Per costruire un rapido e non esaustivo riepilogo, vanno citati il Regolamento (CE) 178/2002, che introduce il principio del ‘one step back, one step forward’, imponendo la capacità di identificare fornitori e clienti di ogni lotto, il Pacchetto Igiene (Reg. CE 852/2004, 853/2004, 854/2004), che rafforza la responsabilità degli operatori del settore alimentare nel garantire sicurezza e rintracciabilità e il Regolamento (UE) 931/2011, che definisce requisiti specifici per la tracciabilità degli alimenti di origine animale, con obbligo di informazioni dettagliate su lotti, date, quantità e condizioni.
Importanti sono anche il Regolamento (UE) 2021/2117, che apre la strada a etichettature digitali, QR code dinamici e sistemi di informazione avanzati e le varie iniziative europee inerenti il Digital Product Passport (DPP), le quali, sebbene siano nate per altri settori, stanno accelerando l’adozione di sistemi di tracciabilità digitale anche nel food.
Queste norme non chiedono solo di registrare dati, ma di poterli fornire rapidamente alle autorità, dimostrando capacità di controllo e di intervento.
Il limite dei dati frammentati
Molte aziende possiedono già le informazioni necessarie, ma disperse tra ERP, WMS, TMS, fogli Excel, portali fornitori e documenti cartacei.
Questa frammentazione genera versioni discordanti della realtà e rallenta le decisioni nei momenti critici.
La tracciabilità diventa così un esercizio manuale, lento e rischioso, incompatibile con le esigenze di sicurezza e con i tempi richiesti dalle autorità.
Dalla compliance alla tracciabilità operativa
La normativa garantisce che gli eventi siano registrati.
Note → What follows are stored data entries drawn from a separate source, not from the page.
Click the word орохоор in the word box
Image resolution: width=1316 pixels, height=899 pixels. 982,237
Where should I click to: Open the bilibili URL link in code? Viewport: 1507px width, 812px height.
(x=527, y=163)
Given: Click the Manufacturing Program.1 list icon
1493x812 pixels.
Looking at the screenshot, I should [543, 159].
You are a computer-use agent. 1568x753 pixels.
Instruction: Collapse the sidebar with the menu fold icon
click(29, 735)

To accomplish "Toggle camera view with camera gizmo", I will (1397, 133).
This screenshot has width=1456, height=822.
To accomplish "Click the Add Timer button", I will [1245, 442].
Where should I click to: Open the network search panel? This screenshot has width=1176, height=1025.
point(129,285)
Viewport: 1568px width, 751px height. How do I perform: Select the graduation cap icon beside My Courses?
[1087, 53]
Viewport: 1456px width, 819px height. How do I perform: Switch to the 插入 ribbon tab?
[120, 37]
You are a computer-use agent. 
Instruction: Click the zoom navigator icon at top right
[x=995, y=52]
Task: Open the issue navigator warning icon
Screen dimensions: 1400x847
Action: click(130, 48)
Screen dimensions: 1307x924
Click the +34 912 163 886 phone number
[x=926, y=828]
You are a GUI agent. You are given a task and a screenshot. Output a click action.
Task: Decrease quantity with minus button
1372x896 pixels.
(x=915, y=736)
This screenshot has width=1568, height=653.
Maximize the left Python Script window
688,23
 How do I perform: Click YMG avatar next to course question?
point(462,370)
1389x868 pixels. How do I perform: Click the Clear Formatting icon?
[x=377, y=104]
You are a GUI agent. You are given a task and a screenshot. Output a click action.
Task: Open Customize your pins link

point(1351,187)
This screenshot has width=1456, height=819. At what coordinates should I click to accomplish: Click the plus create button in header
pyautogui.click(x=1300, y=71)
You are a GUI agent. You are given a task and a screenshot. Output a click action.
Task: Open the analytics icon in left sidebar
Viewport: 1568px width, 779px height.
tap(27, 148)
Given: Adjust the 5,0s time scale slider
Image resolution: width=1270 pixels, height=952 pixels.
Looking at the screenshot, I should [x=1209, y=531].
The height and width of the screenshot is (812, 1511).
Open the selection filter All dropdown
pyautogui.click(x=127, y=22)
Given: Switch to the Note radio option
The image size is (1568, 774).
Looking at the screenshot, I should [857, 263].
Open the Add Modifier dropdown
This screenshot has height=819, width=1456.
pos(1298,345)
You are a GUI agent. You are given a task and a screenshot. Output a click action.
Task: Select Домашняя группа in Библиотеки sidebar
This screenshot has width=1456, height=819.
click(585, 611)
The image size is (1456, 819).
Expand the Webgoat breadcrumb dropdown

La sicurezza richiede invece tracciabilità operativa, ossia la capacità di sapere in tempo reale cosa si sta muovendo, dove si trova, chi lo ha gestito e in quali condizioni. Solo così è possibile isolare rapidamente i lotti coinvolti, evitare blocchi indiscriminati, ridurre l’impatto economico dei richiami e proteggere la continuità operativa.
La tracciabilità operativa integra movimento, custodia e condizioni, offrendo una vista unificata che permette decisioni rapide e mirate.
La tracciabilità come disciplina di risk management
Quando i dati non sono affidabili, le aziende reagiscono con misure eccessive: blocchi estesi, notifiche generalizzate, fermo della produzione. Non per prudenza, ma per incertezza.
Inserire la tracciabilità nel risk management significa invece dimostrare controllo a clienti e autorità, ridurre la probabilità di crisi, aumentare la resilienza della supply chain, migliorare la capacità di risposta entro le 24 ore richieste in molte normative. La tracciabilità diventa così un asset strategico invece che non un mero costo.